North Carolina is already a national model for high-quality early learning programs, being the second state to enact a Quality Rating and Improvement System. North Carolina’s programs have the quality components that get the results businesses want: appropriate teacher-to-child ratios, teachers educated in early childhood development, strong parental involvement and coaching, and screening and referral services to catch problems early.

North Carolina also leads the country in tying subsidies for child care to the quality of the programs. Programs receiving subsidies must have a star rating of three or higher.

Today, 70 percent of all young children in North Carolina’s regulated early learning programs attend high-quality programs rated with four or five stars.

Sadly, the latest proposal it to make it much harder for poor NC residents to get their children into one of these programs.  John F. spelled it out quite nicely on FB in response to this:

Living below the federal poverty level (FPL) means that a family has “insufficient income to provide the food, shelter and clothing needed to preserve health.” Child care was never a part of this equation so setting the eligibility requirements at 100% of the FPL is essentially asking working parents to decide between child care, food, shelter, and clothing for their children.

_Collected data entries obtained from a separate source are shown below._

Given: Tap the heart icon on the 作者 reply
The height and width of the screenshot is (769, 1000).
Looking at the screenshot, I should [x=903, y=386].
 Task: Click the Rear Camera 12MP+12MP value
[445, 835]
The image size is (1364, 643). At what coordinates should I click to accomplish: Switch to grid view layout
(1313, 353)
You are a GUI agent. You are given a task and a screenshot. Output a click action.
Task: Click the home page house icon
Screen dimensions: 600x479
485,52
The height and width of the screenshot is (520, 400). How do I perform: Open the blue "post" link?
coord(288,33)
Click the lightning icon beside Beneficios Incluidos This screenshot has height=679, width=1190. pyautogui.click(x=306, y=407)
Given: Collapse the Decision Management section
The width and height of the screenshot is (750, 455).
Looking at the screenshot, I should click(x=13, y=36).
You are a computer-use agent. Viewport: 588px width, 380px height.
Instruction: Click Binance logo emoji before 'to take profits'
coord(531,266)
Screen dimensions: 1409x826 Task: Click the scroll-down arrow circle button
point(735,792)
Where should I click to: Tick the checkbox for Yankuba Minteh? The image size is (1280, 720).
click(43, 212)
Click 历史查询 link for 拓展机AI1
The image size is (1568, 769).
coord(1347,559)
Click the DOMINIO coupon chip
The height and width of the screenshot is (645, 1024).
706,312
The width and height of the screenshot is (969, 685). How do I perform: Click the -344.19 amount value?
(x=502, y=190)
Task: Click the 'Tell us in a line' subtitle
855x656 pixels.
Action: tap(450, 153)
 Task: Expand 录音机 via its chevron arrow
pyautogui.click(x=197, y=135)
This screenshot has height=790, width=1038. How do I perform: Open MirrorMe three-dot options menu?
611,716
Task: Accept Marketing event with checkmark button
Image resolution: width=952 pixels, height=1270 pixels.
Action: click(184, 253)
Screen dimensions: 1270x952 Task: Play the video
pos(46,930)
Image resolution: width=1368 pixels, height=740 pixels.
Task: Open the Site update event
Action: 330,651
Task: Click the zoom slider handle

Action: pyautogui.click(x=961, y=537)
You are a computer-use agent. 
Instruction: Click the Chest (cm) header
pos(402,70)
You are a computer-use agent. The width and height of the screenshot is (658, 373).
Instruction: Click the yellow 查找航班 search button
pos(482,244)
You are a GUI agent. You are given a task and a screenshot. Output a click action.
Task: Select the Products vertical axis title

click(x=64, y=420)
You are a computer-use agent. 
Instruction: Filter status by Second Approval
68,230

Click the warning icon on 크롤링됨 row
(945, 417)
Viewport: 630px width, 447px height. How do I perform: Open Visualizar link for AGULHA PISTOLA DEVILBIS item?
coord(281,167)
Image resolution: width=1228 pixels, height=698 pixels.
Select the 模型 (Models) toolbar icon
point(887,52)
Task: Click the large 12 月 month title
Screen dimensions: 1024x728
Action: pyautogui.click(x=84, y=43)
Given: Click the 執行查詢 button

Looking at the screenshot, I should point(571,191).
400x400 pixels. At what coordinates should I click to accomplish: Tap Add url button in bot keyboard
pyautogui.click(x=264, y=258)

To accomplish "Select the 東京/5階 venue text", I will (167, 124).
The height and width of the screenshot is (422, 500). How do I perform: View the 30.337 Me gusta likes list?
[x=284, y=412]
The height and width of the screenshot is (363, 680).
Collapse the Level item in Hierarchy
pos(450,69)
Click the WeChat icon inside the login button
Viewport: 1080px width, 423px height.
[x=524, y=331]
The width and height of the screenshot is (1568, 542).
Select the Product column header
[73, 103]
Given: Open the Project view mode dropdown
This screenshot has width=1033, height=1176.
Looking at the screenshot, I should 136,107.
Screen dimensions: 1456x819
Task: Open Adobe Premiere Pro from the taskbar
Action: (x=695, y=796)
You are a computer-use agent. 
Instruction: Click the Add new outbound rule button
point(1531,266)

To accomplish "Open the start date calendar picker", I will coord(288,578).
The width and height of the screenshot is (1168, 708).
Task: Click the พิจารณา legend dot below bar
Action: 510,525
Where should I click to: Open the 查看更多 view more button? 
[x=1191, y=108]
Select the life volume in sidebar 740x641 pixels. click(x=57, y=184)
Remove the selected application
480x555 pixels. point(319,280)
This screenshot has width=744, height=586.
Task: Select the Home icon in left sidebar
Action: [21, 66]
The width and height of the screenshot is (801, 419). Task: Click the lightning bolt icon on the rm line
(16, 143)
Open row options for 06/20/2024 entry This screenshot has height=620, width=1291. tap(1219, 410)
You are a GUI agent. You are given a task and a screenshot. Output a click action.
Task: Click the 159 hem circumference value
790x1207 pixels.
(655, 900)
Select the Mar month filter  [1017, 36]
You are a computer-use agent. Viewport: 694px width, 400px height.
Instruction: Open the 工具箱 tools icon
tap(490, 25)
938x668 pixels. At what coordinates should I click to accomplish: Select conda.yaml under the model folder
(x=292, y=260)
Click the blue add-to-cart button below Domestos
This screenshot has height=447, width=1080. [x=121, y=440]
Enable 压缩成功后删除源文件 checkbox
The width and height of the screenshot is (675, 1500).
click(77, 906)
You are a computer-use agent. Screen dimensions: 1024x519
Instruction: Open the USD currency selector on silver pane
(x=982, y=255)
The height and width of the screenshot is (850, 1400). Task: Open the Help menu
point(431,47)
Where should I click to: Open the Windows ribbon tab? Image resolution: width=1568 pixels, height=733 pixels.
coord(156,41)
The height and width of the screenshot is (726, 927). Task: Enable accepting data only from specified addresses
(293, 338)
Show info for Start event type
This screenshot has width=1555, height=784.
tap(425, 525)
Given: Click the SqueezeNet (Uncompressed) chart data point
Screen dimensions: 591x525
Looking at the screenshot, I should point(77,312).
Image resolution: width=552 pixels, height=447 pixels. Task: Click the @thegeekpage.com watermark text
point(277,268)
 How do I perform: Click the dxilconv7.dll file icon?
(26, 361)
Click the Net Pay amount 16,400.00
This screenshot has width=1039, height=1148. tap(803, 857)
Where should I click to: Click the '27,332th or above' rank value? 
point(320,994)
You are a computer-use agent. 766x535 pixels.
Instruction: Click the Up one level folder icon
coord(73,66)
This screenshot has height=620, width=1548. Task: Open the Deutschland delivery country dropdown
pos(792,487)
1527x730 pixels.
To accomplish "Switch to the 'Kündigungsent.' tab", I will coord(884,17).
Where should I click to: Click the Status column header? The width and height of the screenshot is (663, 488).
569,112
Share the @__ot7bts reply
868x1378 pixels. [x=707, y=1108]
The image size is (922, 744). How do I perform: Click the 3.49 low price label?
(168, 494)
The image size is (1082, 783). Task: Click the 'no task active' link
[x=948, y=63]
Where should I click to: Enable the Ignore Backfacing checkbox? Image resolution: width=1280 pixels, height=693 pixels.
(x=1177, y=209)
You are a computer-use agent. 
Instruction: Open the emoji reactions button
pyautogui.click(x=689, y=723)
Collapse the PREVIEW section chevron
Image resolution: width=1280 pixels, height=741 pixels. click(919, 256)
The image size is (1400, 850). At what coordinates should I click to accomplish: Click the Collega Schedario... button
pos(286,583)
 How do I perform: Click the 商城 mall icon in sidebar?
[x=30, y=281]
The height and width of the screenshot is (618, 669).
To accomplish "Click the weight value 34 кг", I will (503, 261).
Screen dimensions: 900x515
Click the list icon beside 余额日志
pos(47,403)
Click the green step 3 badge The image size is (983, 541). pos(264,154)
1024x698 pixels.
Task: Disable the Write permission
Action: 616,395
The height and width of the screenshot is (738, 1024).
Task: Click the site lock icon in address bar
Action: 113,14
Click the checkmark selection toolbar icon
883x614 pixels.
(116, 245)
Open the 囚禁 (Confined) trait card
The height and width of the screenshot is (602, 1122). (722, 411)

Yep.  But it’s okay, because we can use the savings to give tax cuts to wealthy North Carolinians!  That will surely have more long-term benefit for this state than investing in programs that have been proven to increase school performance and life success for at-risk kids.

About Steve Greene
Professor of Political Science at NC State http://faculty.chass.ncsu.edu/shgreene

2 Responses to Pre-K in NC

  1. John F. says:

    Thanks for the quote! I find it especially interesting that the proposed North Carolina Opportunity Scholarship Program (see: school vouchers) income eligibility guidelines are higher than the current NC Pre-K income requirements which they’re seeking to significantly lower: http://pefnc.org/who-qualifies/

  2. pino says:

    Thanks for stopping by my place! Looks like I’ll enjoy coming over here…

    Children who participate in these programs are more likely to graduate from high school, hold a job considered semi-skilled or higher, attain a four-year degree and earn more as adults. And that is good for our businesses and our state’s economy.

    Well, that might be because kids whose parents value education put their kids in these programs. What I mean is this:

    My wife and I both work, or kids attending a pre-k program. They’re gonna graduate high school, go to college, kick it’s ass! ;-), and get a semi-skilled job or higher. However, if either my wife or I decided to stay at home, the outcome would have been the same.

    I think I remember a study regarding Chicago schools and their lottery. Turns out that winning r losing doesn’t matter. Simply having parents who CARE, i.e enter it, is the difference.

    The closest I could find before I have to go watch NCIS is this – page 8

    Click to access RAND_WR460.pdf

    Winning has no impact on scores.

    This study is not alone. A quantitative statistical analysis of 123 studies across four decades of early education research – a meta analysis – found that by third grade, one-third of the achievement gap can be closed by early education.

    The fade-out argument is that the benefits are largely gone AFTER 3rd grade.